Treatment of Anophthalmia/Microphthalmia
All children with microphthalmia have hypoplastic orbits. Because most microphthalmic eyes have no potential for vision, treatment focuses on achieving a cosmetically acceptable appearance that is reasonably symmetrical. Treatment begins shortly after birth and consists of socket expansion with progressively larger conformers, which are used until the patient can be fitted with a prosthesis. Enucleation is usually not necessary for the fitting of a conformer or an ocular prosthesis and is ordinarily avoided because it may worsen the bony hypoplasia. Orbital volume may be augmented with autogenous materials, such as dermis-fat grafts (Fig 3-2), or with synthetic implants. When placed at an early age, dermisfat grafts may grow with the child, resulting in progressive socket expansion. In cases of severe bony asymmetry, intraorbital tissue expanders can be progressively inflated to enlarge the hypoplastic orbit.
Craniofacial techniques have been used to reposition and resize the orbit in patients with severe microphthalmia or anophthalmia or in older children with previously untreated microphthalmia. Such repairs are complex, as noted in the following discussion of craniofacial clefting.
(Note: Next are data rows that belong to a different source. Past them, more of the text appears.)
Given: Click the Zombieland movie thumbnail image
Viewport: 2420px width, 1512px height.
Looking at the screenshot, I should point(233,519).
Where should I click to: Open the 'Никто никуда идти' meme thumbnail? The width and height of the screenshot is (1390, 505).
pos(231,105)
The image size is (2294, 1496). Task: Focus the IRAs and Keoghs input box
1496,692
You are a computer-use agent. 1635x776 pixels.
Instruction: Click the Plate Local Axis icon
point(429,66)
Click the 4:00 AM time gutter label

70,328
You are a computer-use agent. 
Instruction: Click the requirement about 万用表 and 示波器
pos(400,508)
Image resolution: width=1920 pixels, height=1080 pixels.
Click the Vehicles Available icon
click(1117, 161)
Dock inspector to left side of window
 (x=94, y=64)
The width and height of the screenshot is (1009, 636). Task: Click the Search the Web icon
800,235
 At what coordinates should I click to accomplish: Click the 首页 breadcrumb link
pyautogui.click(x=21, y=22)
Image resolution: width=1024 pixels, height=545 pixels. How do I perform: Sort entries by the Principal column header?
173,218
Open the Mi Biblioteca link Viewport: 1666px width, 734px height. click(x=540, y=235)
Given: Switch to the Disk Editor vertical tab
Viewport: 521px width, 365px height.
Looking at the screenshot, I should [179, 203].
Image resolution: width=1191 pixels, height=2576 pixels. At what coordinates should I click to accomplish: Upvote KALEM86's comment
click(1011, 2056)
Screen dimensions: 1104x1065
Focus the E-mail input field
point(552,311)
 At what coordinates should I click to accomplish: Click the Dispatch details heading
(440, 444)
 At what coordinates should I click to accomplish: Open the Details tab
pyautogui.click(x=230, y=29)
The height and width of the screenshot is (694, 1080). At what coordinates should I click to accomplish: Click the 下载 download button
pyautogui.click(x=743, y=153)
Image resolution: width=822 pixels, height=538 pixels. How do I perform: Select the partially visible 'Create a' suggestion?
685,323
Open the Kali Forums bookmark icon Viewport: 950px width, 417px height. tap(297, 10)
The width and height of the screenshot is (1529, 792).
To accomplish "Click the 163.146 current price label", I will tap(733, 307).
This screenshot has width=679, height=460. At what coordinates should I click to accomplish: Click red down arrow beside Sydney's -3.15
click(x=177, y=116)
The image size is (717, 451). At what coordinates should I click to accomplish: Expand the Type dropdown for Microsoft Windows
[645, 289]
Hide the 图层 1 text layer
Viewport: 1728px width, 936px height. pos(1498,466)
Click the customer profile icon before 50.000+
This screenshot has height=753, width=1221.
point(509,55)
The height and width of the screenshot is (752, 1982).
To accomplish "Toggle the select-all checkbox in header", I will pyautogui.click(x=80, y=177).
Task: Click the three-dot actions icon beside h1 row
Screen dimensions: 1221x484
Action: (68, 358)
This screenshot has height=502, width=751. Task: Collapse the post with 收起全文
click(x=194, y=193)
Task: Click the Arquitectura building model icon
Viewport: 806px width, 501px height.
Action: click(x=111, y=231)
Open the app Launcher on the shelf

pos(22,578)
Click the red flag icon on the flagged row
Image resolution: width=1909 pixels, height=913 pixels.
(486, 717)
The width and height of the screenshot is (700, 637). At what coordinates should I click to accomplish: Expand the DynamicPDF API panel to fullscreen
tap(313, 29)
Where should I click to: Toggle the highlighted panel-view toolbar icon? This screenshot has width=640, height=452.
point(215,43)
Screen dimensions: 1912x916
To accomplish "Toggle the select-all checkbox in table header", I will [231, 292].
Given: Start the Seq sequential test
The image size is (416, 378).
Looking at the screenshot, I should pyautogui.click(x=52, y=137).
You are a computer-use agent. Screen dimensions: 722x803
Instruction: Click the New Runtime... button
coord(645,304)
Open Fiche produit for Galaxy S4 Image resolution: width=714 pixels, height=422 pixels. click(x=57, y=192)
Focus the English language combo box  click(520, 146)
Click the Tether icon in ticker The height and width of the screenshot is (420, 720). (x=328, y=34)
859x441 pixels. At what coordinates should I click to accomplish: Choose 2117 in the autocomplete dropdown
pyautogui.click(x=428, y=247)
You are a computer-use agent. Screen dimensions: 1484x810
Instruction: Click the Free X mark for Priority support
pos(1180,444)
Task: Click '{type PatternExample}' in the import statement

Microphthalmia with orbital cyst results from failure of the choroidal fissure to close in the embryo (Fig 3-3). This condition is usually unilateral but may be bilateral. The presence of an orbital cyst may be beneficial for stimulating normal growth of the involved orbital bone and eyelids. In some cases, the orbital cyst may be removed to allow the fitting of an ocular prosthesis. When these conditions are bilateral, significant visual impairment can result. Prompt referral for low vision rehabilitation and early intervention should be initiated in infancy, as soon as vision impairment is suspected.